Lydia's highly developed internal critic began its well-rehearsed chorus of self-damnation and shame.
“Tell me what frightens you, Allie. What were you afraid your dad said to me this morning before he left?”
Allie looked down at the napkin she was folding and refolding. “I'm going to prison,” she whispered. “After they've arrested Patrick, I have no bargaining power with the DEA. Daddy may be able to tell himself I was an innocent in all this. That I was just Patrick's girlfriend and not involved with his activities in any way.” She looked Lydia straight in the eye. Gone was the childlike woman who played on her father's good nature with lilting teases and poses of helplessness. She was replaced with the beautiful, intelligent, poised sophisticate it would take to stand beside an international drug baron for nearly five years.

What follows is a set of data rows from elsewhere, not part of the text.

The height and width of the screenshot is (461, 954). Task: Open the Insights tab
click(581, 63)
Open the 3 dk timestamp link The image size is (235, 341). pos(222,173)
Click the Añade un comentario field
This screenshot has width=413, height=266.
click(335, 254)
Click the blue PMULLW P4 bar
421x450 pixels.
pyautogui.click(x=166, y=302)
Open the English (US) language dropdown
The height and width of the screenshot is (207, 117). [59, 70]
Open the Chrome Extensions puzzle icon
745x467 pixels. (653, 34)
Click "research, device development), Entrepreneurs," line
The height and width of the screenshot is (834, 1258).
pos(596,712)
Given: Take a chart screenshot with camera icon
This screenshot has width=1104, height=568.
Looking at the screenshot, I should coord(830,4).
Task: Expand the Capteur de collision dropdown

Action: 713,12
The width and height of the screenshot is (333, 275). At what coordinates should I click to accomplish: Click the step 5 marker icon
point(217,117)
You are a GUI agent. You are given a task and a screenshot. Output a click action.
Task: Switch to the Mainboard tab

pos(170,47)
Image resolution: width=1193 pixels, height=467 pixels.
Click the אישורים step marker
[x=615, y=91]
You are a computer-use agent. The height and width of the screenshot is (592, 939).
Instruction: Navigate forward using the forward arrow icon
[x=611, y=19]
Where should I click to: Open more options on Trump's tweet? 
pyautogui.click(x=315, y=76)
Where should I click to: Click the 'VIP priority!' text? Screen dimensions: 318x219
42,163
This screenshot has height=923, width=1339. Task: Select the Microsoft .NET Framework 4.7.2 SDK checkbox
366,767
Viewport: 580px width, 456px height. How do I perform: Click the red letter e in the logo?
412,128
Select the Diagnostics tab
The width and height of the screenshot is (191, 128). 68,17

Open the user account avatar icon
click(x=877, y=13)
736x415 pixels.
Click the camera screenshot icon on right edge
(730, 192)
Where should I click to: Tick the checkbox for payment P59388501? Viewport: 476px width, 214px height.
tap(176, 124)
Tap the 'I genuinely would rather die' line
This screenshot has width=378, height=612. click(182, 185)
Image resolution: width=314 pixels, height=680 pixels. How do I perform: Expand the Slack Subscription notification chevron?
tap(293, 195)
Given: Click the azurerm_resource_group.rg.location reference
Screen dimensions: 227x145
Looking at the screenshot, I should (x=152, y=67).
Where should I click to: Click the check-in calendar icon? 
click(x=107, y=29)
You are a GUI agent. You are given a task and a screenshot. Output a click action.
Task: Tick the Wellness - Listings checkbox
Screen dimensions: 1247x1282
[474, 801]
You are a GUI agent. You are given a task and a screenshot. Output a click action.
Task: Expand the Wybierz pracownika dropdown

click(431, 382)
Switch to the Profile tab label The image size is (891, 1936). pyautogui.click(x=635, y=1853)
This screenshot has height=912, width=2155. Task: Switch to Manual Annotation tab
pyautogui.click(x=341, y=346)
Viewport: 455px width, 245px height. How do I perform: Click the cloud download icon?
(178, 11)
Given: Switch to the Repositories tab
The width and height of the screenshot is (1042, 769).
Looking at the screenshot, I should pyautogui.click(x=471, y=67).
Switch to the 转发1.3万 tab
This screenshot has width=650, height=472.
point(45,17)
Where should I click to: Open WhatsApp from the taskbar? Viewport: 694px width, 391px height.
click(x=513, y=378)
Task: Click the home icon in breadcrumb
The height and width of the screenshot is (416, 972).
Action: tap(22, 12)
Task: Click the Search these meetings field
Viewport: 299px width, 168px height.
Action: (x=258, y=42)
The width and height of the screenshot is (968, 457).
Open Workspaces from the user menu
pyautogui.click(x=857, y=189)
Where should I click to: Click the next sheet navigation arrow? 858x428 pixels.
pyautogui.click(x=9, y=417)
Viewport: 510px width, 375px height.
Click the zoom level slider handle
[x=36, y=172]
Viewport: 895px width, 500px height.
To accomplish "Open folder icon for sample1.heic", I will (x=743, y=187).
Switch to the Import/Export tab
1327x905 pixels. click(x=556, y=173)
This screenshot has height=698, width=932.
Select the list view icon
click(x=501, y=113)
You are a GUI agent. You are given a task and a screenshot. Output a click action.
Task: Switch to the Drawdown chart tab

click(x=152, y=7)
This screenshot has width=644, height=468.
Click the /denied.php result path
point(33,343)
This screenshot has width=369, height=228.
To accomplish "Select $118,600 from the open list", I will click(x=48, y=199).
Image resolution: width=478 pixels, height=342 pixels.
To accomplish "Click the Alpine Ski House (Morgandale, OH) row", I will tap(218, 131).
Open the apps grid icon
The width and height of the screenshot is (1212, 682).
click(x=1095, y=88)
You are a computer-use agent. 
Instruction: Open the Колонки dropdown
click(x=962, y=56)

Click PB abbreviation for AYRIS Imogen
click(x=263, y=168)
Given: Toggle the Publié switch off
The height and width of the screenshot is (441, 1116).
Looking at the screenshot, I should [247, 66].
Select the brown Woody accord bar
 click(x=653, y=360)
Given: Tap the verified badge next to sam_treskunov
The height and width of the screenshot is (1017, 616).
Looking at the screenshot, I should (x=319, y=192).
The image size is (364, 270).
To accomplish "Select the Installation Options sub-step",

She was the woman who fully inhabited the sexy siren who made the phone call to Patrick. “But you know better, don't you? Patrick and I were a team. He may have done the killing and the plottingâ¦but you know as well as I do he could have never have built his empire without me.”
Lydia found herself appreciating Allie more now that she'd dropped her pose of helpless bystander. Here was an equal. A woman who'd made choices and decisions and now found herself in the position of having to meet the consequences.
I can relate to you, Allie. It's hell to face the reality of what we've done.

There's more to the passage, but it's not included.